Fig. 6. PG16 had substantially reduced activity in SCID-hu Thy/Liv mice when treatment was initiated 8 days or more after HIV_JR-CSF inoculation and had no significant activity in both SCID-hu Thy/Liv mice and NSG-BLT mice with established HIV_JR-CSF infection.

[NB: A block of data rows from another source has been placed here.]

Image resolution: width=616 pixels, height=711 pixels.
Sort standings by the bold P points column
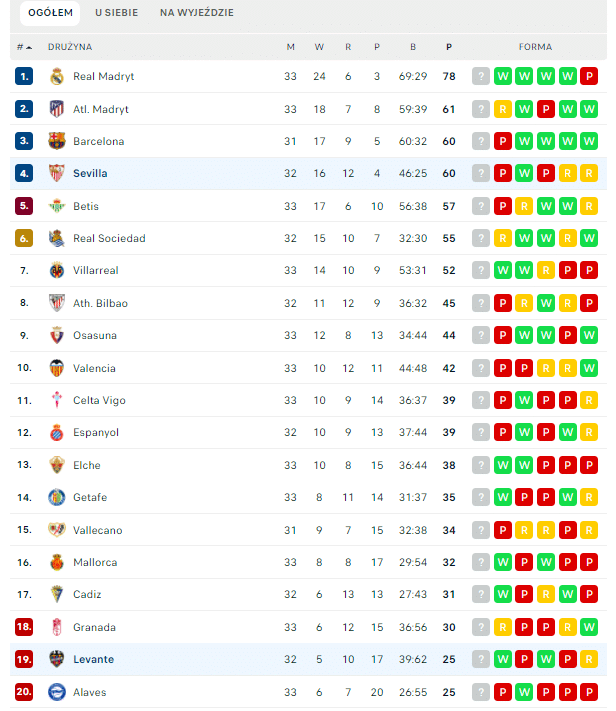pos(449,47)
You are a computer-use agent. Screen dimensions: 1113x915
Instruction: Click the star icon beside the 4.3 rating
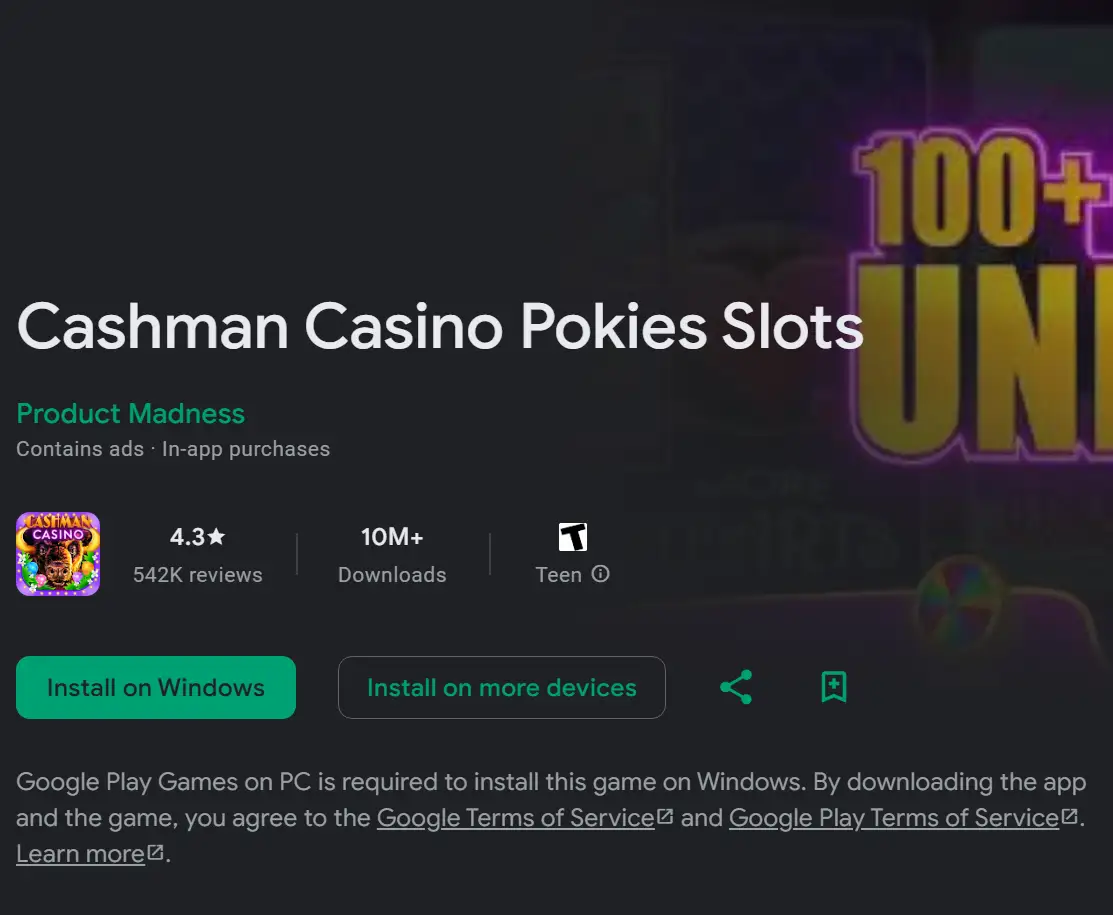(x=218, y=536)
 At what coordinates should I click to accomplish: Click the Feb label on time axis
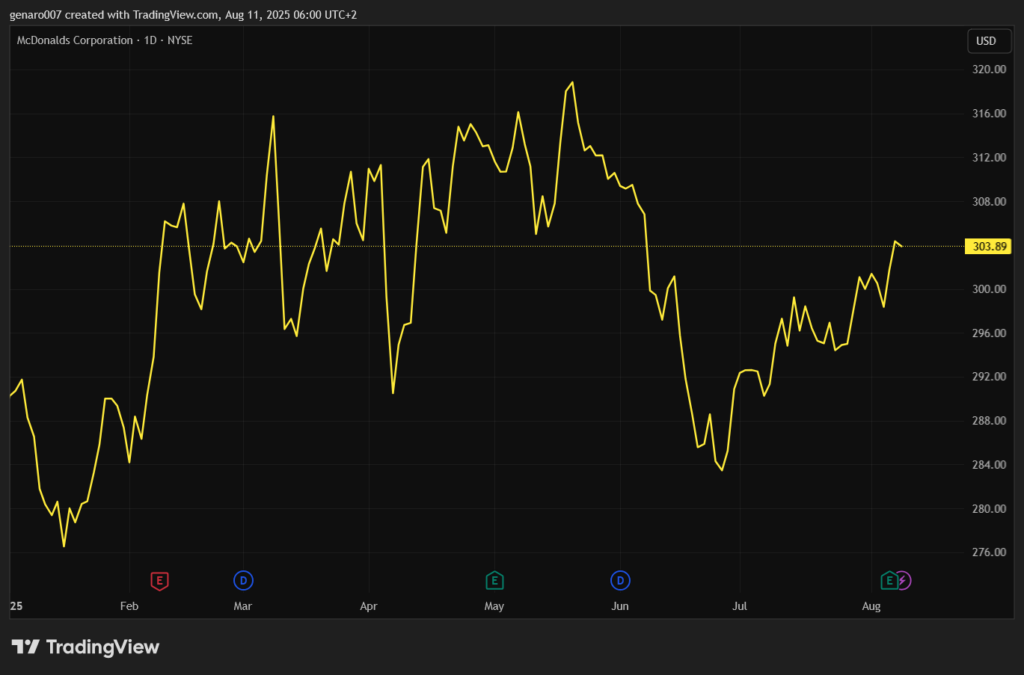128,606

(A) HIV RNA was reduced by 1 log₁₀ in SCID-hu Thy/Liv mice treated i.p. with 5 µg PG16 three times per week beginning the day before inoculation and continuing until implant collection at 42 days. Smaller reductions in HIV RNA were observed when treatment was delayed until 8 or more days after inoculation. The columns represent means, and the open circles represent individual mice. **P<0.01 and *P<0.05 compared to untreated HIV-infected mice by the Mann-Whitney U test. (B) No reduction in HIV RNA in SCID-hu Thy/Liv mice treated i.p. with high-dose (500 µg) PG16 or PBS three times per week for 3 weeks beginning 17 weeks after HIV_JR-CSF inoculation. The dotted line indicates the HIV RNA detection limit. (10^1.5 copies per 10⁶ implant cells). (C) Viremic NSG-BLT mice were treated with 1.5 mg PG16 at 6 and 12 weeks after intravaginal HIV_JR-CSF inoculation. Each line represents an individual mouse, and sequence analysis of viral RNA from the spleens of PG16-treated mouse #5 and #29 (Supplementary Table 13) revealed Env mutation T162N (data not shown). Mouse #15 died and mouse #21 was euthanized with clinical signs consistent with graft-versus-host disease.